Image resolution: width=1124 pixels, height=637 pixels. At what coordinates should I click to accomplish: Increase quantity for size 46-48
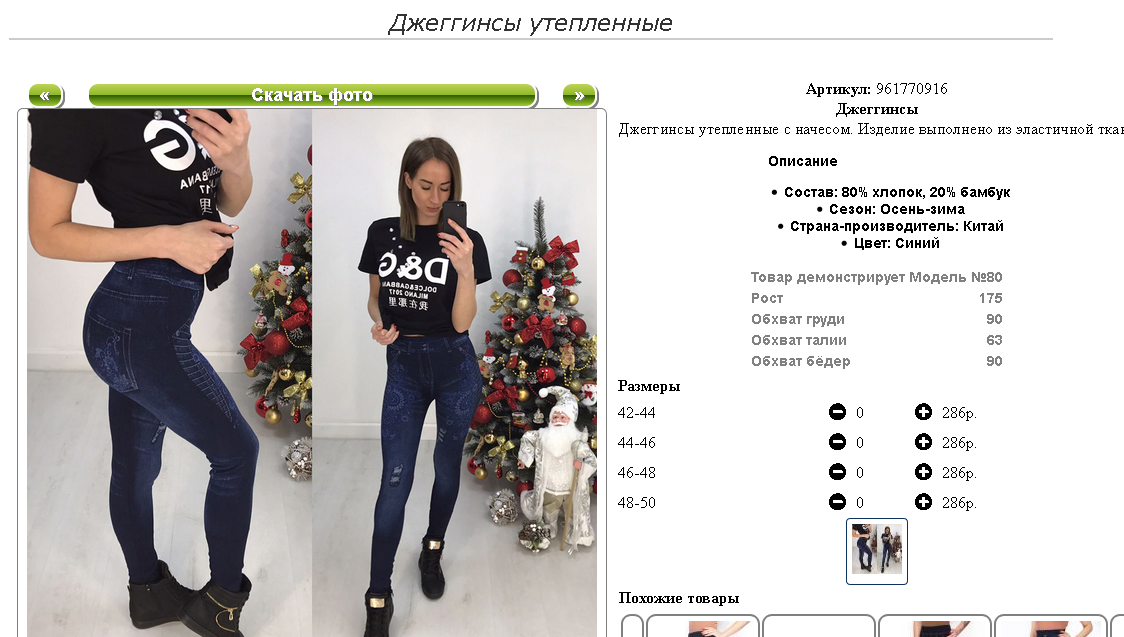pos(923,472)
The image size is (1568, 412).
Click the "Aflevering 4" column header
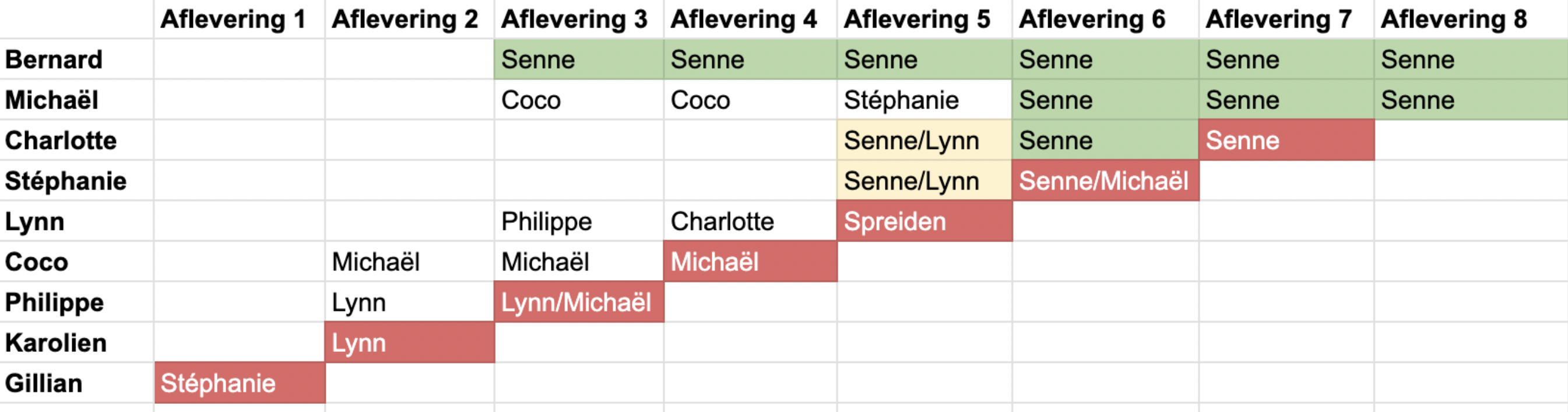click(x=743, y=19)
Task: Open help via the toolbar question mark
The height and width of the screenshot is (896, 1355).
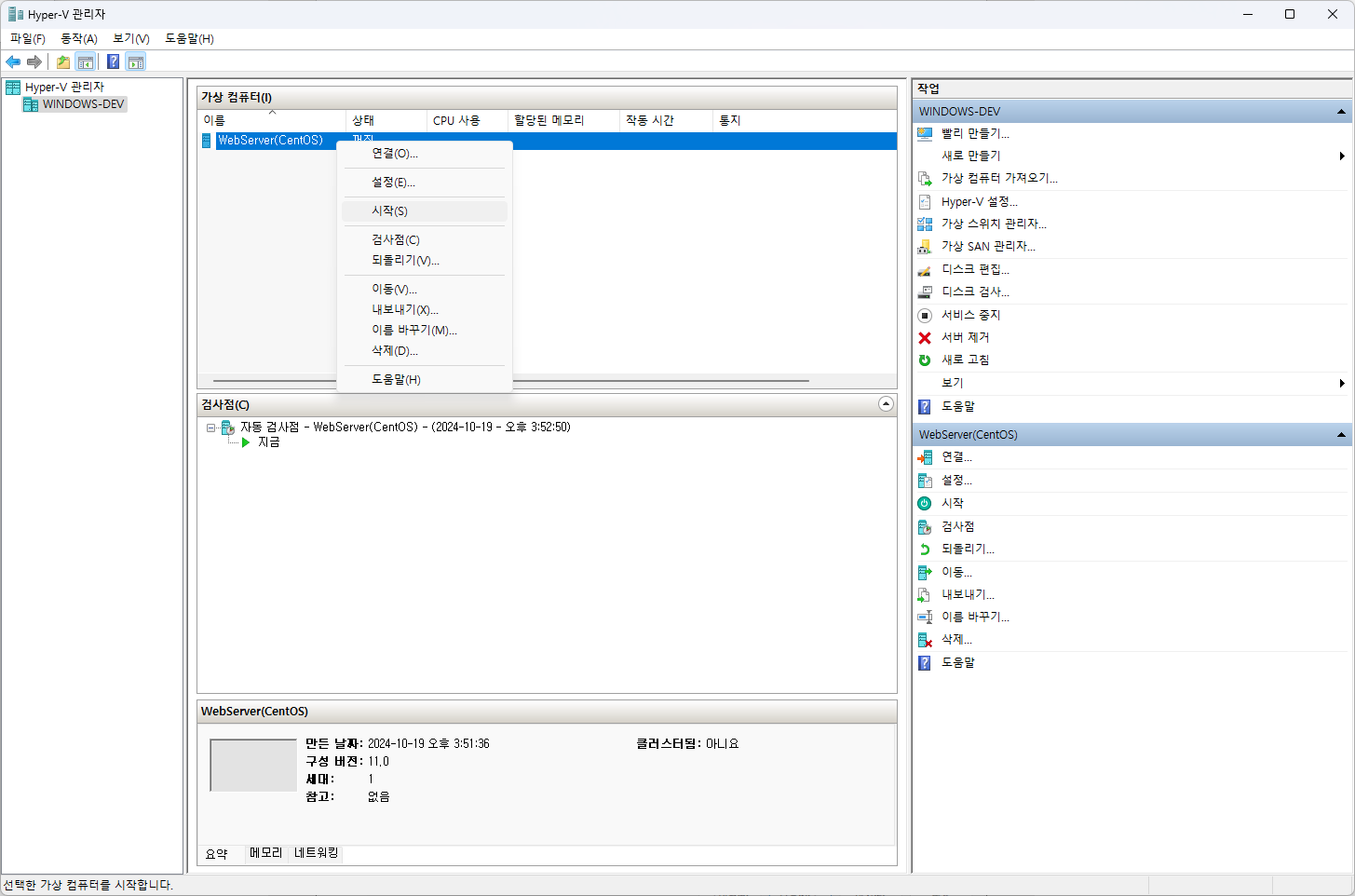Action: (112, 61)
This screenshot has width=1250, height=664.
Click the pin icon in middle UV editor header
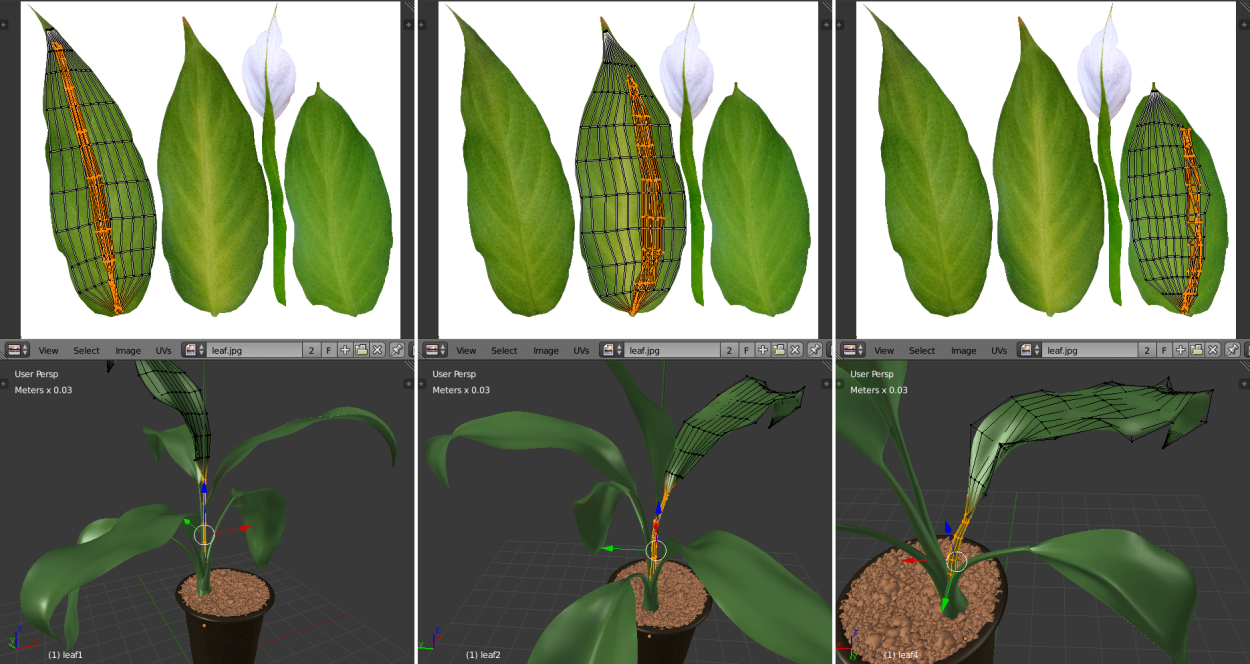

* * * * *

What is expected ::
Could you transcribe exactly the lines from the one with "The height and" through the end of the data, both ends included, and nothing else, skipping the pictures?

Exercise result ::
The height and width of the screenshot is (896, 1355).
Action: (112, 61)
This screenshot has width=1250, height=664.
Click the pin icon in middle UV editor header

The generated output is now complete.